>> begin INFORMATION SHOWN
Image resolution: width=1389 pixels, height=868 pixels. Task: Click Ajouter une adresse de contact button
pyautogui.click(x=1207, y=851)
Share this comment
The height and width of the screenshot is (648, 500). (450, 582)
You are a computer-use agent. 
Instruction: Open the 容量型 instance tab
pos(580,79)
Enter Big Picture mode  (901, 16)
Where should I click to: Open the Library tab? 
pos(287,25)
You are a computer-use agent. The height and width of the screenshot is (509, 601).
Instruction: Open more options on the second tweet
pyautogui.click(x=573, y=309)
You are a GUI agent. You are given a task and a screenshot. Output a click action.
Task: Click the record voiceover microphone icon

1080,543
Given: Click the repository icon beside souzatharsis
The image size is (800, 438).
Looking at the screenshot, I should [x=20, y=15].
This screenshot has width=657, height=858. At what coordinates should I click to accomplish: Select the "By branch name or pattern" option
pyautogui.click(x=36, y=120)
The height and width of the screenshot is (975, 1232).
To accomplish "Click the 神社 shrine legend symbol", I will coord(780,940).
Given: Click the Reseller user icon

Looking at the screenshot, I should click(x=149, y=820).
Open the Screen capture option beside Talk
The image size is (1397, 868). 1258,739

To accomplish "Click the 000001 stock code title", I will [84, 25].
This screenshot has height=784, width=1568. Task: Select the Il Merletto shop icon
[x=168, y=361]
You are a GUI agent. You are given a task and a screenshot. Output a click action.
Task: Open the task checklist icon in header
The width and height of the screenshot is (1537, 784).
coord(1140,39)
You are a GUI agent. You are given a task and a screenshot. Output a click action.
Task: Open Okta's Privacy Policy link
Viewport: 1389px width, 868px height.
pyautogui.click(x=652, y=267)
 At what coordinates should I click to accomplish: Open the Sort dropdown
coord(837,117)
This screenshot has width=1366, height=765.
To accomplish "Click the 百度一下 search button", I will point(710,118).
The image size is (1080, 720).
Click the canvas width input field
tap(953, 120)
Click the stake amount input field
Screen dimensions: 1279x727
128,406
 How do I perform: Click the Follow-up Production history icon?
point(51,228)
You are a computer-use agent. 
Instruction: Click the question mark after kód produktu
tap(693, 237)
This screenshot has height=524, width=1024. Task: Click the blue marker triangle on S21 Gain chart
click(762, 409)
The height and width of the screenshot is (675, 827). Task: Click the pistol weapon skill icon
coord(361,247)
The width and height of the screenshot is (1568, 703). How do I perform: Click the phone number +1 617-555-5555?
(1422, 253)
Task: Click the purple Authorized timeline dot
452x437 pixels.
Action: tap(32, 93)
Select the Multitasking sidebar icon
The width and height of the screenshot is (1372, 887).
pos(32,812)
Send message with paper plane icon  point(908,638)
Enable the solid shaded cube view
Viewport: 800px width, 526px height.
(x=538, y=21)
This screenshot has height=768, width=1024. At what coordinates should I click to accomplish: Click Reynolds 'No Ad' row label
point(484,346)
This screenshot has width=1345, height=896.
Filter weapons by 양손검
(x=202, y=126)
>> end INFORMATION SHOWN
◆ WRITTEN INSTRUCTION
Please output every line in the block above as a JSON list of strings, one string per line, leaving out the blank lines.

◆ EXPECTED ANSWER
[
  "Image resolution: width=1389 pixels, height=868 pixels. Task: Click Ajouter une adresse de contact button",
  "pyautogui.click(x=1207, y=851)",
  "Share this comment",
  "The height and width of the screenshot is (648, 500). (450, 582)",
  "You are a computer-use agent. ",
  "Instruction: Open the 容量型 instance tab",
  "pos(580,79)",
  "Enter Big Picture mode  (901, 16)",
  "Where should I click to: Open the Library tab? ",
  "pos(287,25)",
  "You are a computer-use agent. The height and width of the screenshot is (509, 601).",
  "Instruction: Open more options on the second tweet",
  "pyautogui.click(x=573, y=309)",
  "You are a GUI agent. You are given a task and a screenshot. Output a click action.",
  "Task: Click the record voiceover microphone icon",
  "1080,543",
  "Given: Click the repository icon beside souzatharsis",
  "The image size is (800, 438).",
  "Looking at the screenshot, I should [x=20, y=15].",
  "This screenshot has width=657, height=858. At what coordinates should I click to accomplish: Select the \"By branch name or pattern\" option",
  "pyautogui.click(x=36, y=120)",
  "The height and width of the screenshot is (975, 1232).",
  "To accomplish \"Click the 神社 shrine legend symbol\", I will coord(780,940).",
  "Given: Click the Reseller user icon",
  "Looking at the screenshot, I should click(x=149, y=820).",
  "Open the Screen capture option beside Talk",
  "The image size is (1397, 868). 1258,739",
  "To accomplish \"Click the 000001 stock code title\", I will [84, 25].",
  "This screenshot has height=784, width=1568. Task: Select the Il Merletto shop icon",
  "[x=168, y=361]",
  "You are a GUI agent. You are given a task and a screenshot. Output a click action.",
  "Task: Open the task checklist icon in header",
  "The width and height of the screenshot is (1537, 784).",
  "coord(1140,39)",
  "You are a GUI agent. You are given a task and a screenshot. Output a click action.",
  "Task: Open Okta's Privacy Policy link",
  "Viewport: 1389px width, 868px height.",
  "pyautogui.click(x=652, y=267)",
  " At what coordinates should I click to accomplish: Open the Sort dropdown",
  "coord(837,117)",
  "This screenshot has width=1366, height=765.",
  "To accomplish \"Click the 百度一下 search button\", I will point(710,118).",
  "The image size is (1080, 720).",
  "Click the canvas width input field",
  "tap(953, 120)",
  "Click the stake amount input field",
  "Screen dimensions: 1279x727",
  "128,406",
  " How do I perform: Click the Follow-up Production history icon?",
  "point(51,228)",
  "You are a computer-use agent. ",
  "Instruction: Click the question mark after kód produktu",
  "tap(693, 237)",
  "This screenshot has height=524, width=1024. Task: Click the blue marker triangle on S21 Gain chart",
  "click(762, 409)",
  "The height and width of the screenshot is (675, 827). Task: Click the pistol weapon skill icon",
  "coord(361,247)",
  "The width and height of the screenshot is (1568, 703). How do I perform: Click the phone number +1 617-555-5555?",
  "(1422, 253)",
  "Task: Click the purple Authorized timeline dot",
  "452x437 pixels.",
  "Action: tap(32, 93)",
  "Select the Multitasking sidebar icon",
  "The width and height of the screenshot is (1372, 887).",
  "pos(32,812)",
  "Send message with paper plane icon  point(908,638)",
  "Enable the solid shaded cube view",
  "Viewport: 800px width, 526px height.",
  "(x=538, y=21)",
  "This screenshot has height=768, width=1024. At what coordinates should I click to accomplish: Click Reynolds 'No Ad' row label",
  "point(484,346)",
  "This screenshot has width=1345, height=896.",
  "Filter weapons by 양손검",
  "(x=202, y=126)"
]